▶ [Input material]:
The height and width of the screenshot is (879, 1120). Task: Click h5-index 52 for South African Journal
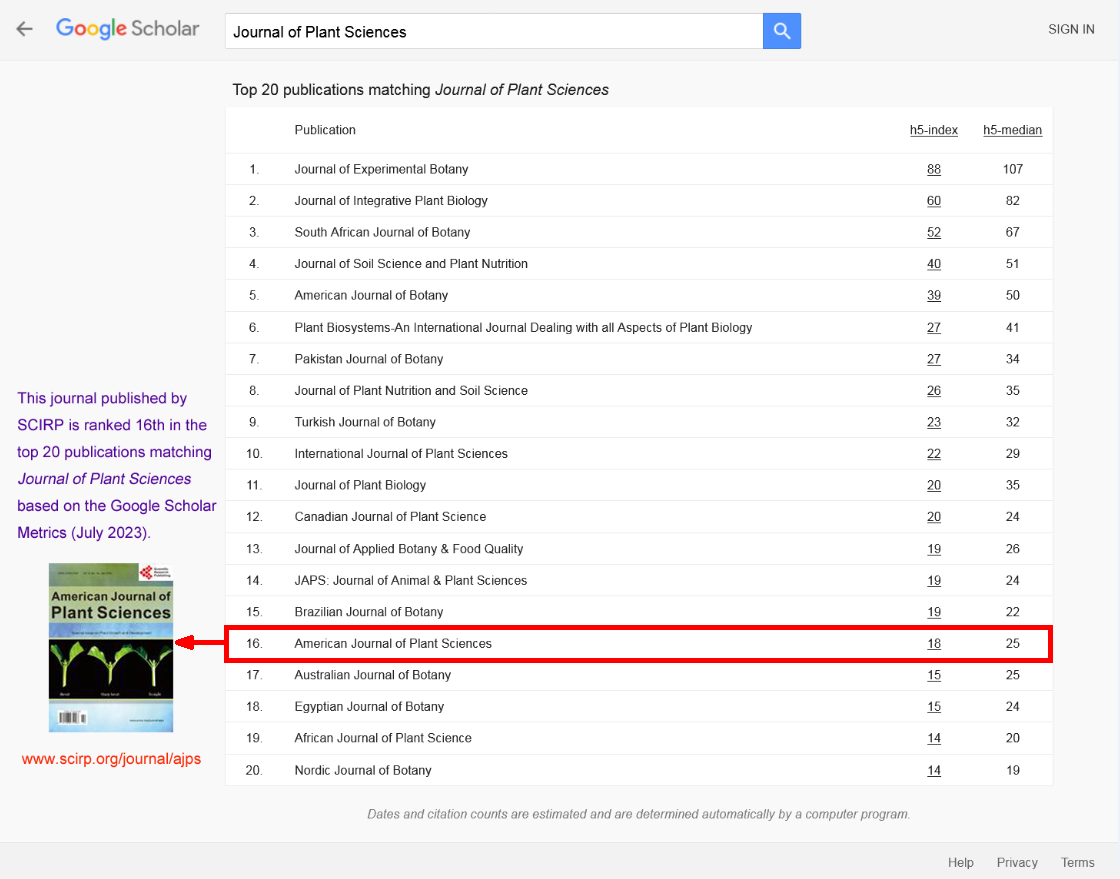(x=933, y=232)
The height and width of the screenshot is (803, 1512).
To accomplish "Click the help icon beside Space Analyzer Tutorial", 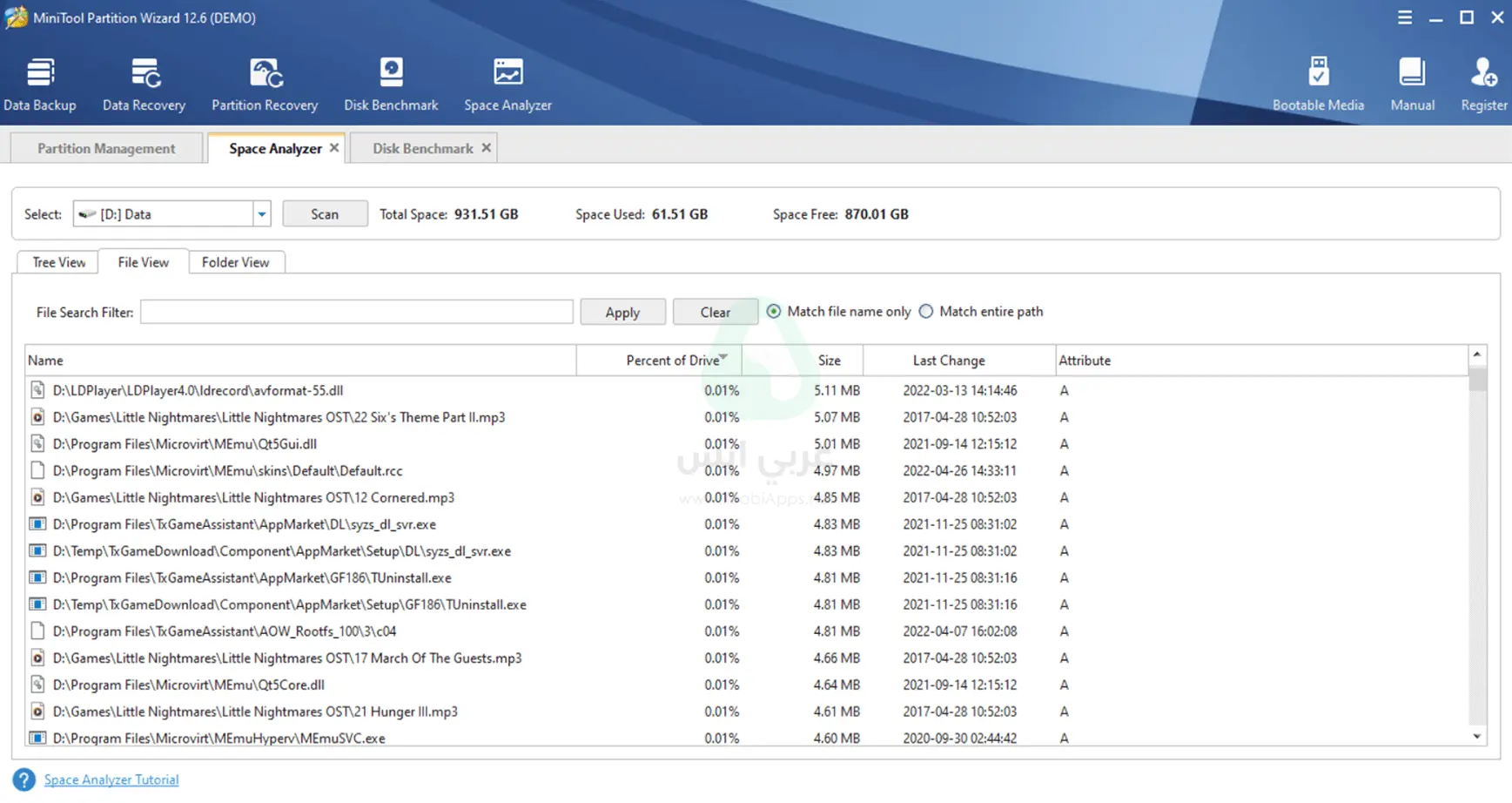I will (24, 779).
---
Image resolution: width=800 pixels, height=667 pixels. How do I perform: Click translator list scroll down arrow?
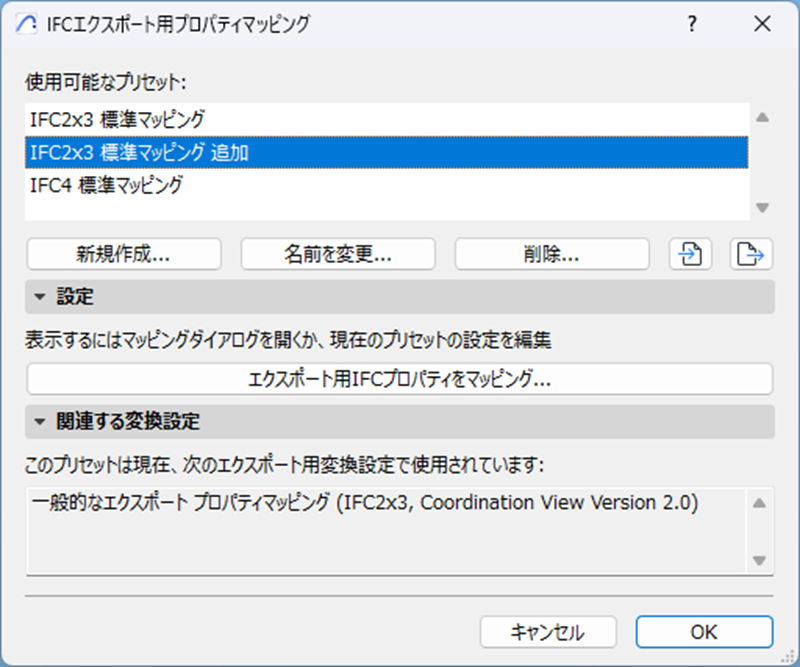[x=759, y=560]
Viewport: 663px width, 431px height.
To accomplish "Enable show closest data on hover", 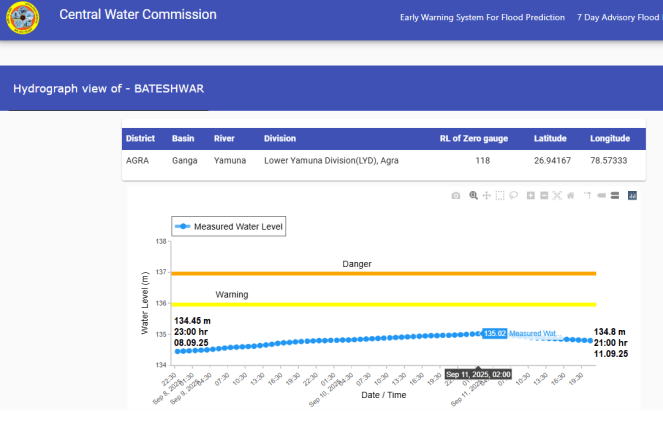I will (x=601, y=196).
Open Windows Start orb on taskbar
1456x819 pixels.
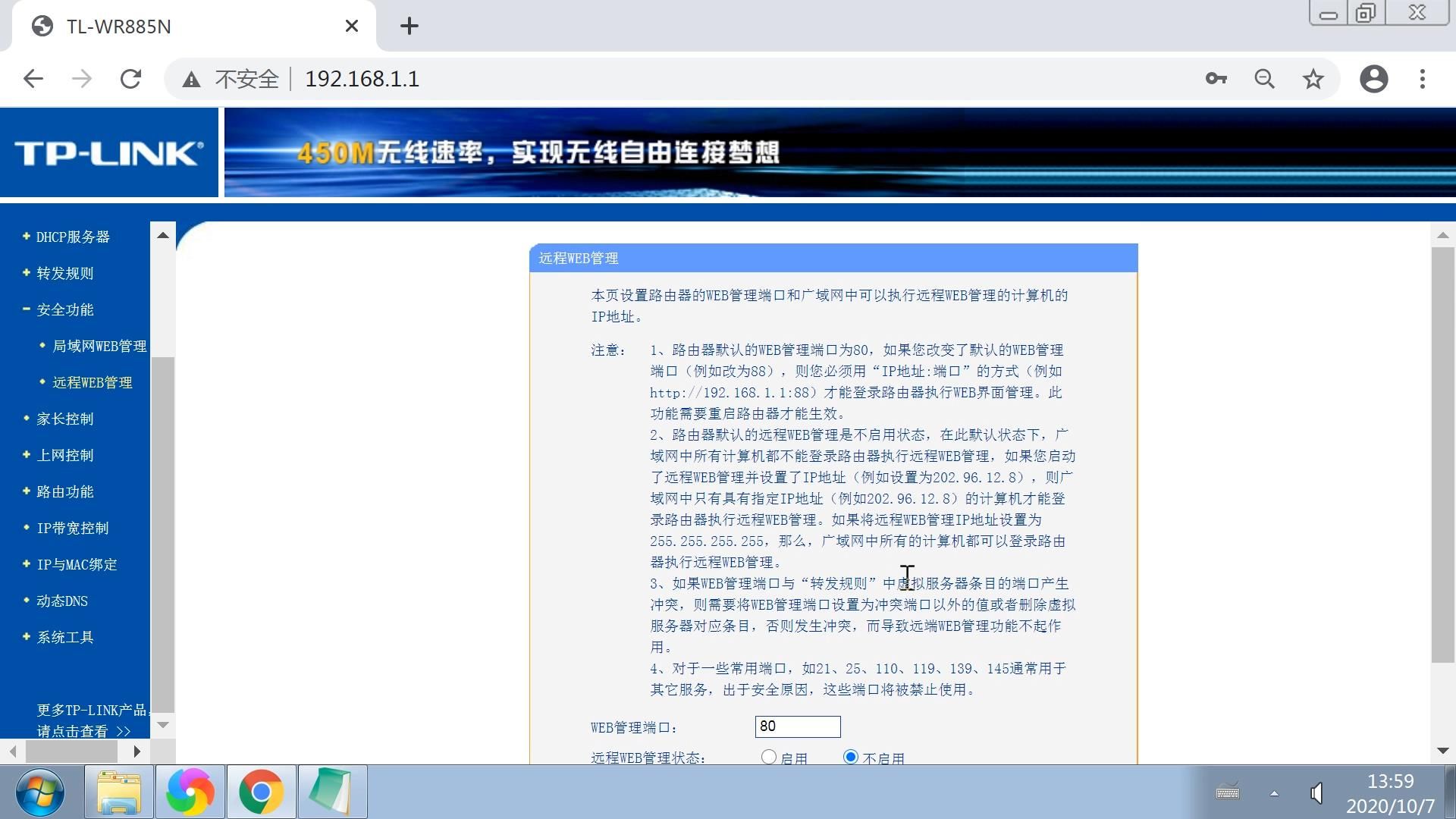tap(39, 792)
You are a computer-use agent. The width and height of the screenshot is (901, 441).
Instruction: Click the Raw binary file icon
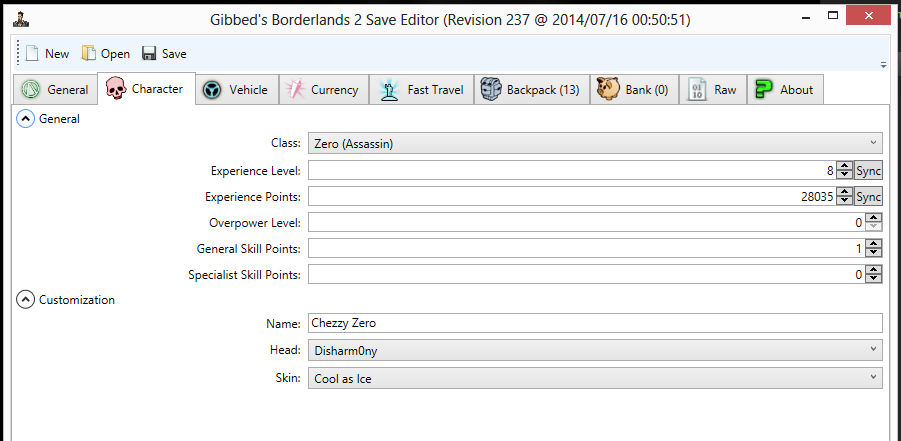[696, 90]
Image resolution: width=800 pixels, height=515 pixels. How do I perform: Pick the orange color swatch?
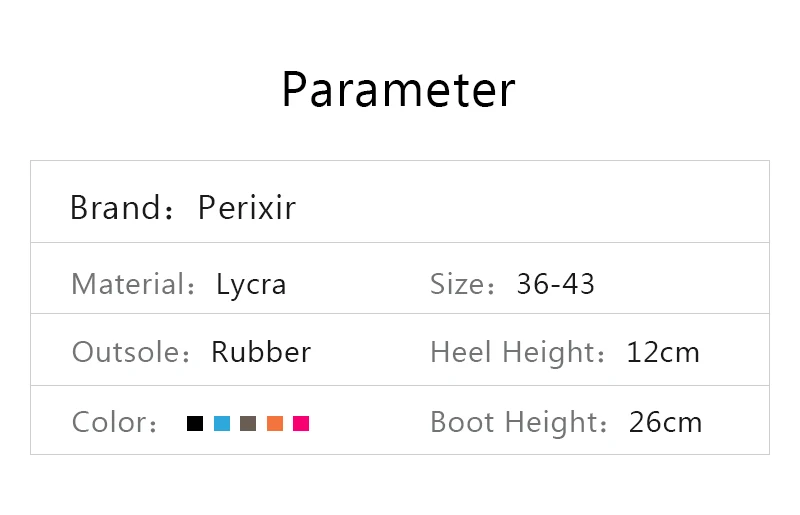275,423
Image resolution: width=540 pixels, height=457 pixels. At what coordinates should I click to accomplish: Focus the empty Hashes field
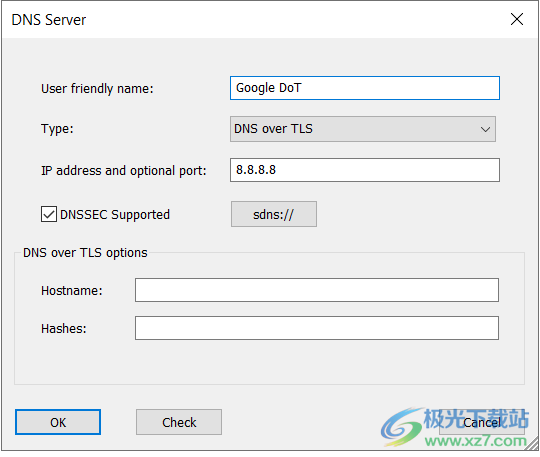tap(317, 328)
* * *
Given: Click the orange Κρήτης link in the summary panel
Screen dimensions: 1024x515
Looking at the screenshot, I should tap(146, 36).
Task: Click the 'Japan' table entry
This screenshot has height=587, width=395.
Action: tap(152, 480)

▶ [Stated exercise]: Rescale the records from the line with "Task: Click the 'Japan' table entry" to the line with "Action: tap(152, 480)", both ends included, by writing those lines out again in full, requests included. In the answers only, multiply each coordinate by 2.3 and round it to a whole number, with halves rounded up.

▶ [Output for this task]:
Task: Click the 'Japan' table entry
This screenshot has height=587, width=395.
Action: tap(350, 1104)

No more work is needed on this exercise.